During my final incarnation within America's War Machine I neither wore a uniform or gave my real name on deployment. Most of the people I worked with were...unsavory...and I made it a point to never correct any of their assumptions about me or anything else. In fact, unless it would interfere with my mission, I simply did not contradict them at all. The inability to perform this way is a lethal weakness in modern left organizing.
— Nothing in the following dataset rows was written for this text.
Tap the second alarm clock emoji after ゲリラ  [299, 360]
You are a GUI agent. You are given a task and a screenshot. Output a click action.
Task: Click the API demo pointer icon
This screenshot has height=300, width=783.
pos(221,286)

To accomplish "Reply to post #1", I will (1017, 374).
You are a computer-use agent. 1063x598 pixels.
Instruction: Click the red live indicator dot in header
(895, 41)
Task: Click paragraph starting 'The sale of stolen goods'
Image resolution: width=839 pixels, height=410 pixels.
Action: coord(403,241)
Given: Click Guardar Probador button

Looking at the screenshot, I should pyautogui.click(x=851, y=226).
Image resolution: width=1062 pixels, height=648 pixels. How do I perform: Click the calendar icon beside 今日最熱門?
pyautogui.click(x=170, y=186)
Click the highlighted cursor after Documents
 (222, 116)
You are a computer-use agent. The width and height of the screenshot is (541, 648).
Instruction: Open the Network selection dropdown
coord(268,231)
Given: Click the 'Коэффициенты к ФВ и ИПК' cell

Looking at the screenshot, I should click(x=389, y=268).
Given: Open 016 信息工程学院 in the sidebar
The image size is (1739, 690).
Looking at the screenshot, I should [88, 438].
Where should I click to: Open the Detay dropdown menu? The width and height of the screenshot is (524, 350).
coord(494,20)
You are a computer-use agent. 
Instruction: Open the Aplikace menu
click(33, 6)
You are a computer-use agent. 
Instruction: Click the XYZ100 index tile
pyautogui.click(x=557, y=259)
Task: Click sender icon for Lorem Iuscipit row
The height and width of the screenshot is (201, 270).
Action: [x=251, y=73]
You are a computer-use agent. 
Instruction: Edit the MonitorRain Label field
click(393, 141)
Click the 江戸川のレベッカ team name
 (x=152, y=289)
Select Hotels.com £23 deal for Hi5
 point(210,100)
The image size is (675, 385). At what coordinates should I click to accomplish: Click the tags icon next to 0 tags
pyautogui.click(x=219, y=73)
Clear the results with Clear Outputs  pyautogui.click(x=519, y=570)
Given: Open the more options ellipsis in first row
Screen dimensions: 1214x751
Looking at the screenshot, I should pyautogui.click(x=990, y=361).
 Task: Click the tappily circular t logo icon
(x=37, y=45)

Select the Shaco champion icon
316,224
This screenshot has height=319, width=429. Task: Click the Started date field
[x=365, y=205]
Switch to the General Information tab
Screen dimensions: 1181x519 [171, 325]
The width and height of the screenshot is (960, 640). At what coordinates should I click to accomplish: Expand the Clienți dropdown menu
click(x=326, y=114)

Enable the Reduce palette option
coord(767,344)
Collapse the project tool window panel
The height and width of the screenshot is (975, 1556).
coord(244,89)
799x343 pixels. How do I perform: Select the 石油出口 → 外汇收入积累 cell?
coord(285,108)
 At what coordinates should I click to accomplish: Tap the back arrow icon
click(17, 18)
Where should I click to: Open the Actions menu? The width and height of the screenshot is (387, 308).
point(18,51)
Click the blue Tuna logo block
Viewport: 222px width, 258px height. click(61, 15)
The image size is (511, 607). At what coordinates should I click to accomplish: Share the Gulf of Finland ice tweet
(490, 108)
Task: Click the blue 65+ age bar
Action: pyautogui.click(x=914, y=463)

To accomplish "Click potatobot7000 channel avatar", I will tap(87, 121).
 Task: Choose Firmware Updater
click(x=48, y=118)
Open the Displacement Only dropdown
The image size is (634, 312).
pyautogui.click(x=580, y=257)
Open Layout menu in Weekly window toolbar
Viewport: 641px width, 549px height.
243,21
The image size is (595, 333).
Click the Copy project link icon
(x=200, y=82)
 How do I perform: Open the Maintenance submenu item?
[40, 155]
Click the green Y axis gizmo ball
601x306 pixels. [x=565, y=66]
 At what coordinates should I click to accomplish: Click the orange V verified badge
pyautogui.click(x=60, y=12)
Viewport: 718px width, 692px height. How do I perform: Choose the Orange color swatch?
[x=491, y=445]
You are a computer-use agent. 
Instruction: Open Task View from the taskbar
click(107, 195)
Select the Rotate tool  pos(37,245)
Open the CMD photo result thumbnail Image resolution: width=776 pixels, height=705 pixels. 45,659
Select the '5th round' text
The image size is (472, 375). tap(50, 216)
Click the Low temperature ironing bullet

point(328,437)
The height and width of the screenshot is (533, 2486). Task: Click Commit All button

This is a general line some people take, but it seems to me you are too absolutist and tendentious, also somewhat missing an important point. I'd call this Bernie Bro on steroids. The problem with this is at least two-fold. Note that people of color are far more likely to vote for progressive candidates and be active in progressive causes than are poor white people. The people in Fishtown told me they wanted to nationalize the oil companies and have universal health care, but these were abstractions to them that they didn't connect with either political party or particular politicians. They voted for Frank Rizzo because he articulated their racism. That's all they really cared about. They saw the economy and social status as a zero sum game -- either we get it or they do. That's what Trumpism is all about. Trump voters aren't even low income, for the most part. But they see their privileged social status threatened by a more diverse and egalitarian society. They even oppose programs that would benefit them personally because they would also benefit people they see as undeserving and level things out. That's what they don't want. You can't make it go away by ignoring it.
Yes, class is what ultimately matters but in the U.S. it's inextricably wound up with race. You can't pull them apart and just take on one. It doesn't work that way.
I am, indeed, an absolutist, but I don't consider that a bad thing. We're going around in circles here, so I'll simply close with this: Fred Hampton showed us how and was so successful that the FBI assassinated him. That kind of organizing is the only kind they truly fear. Ask yourself why that is.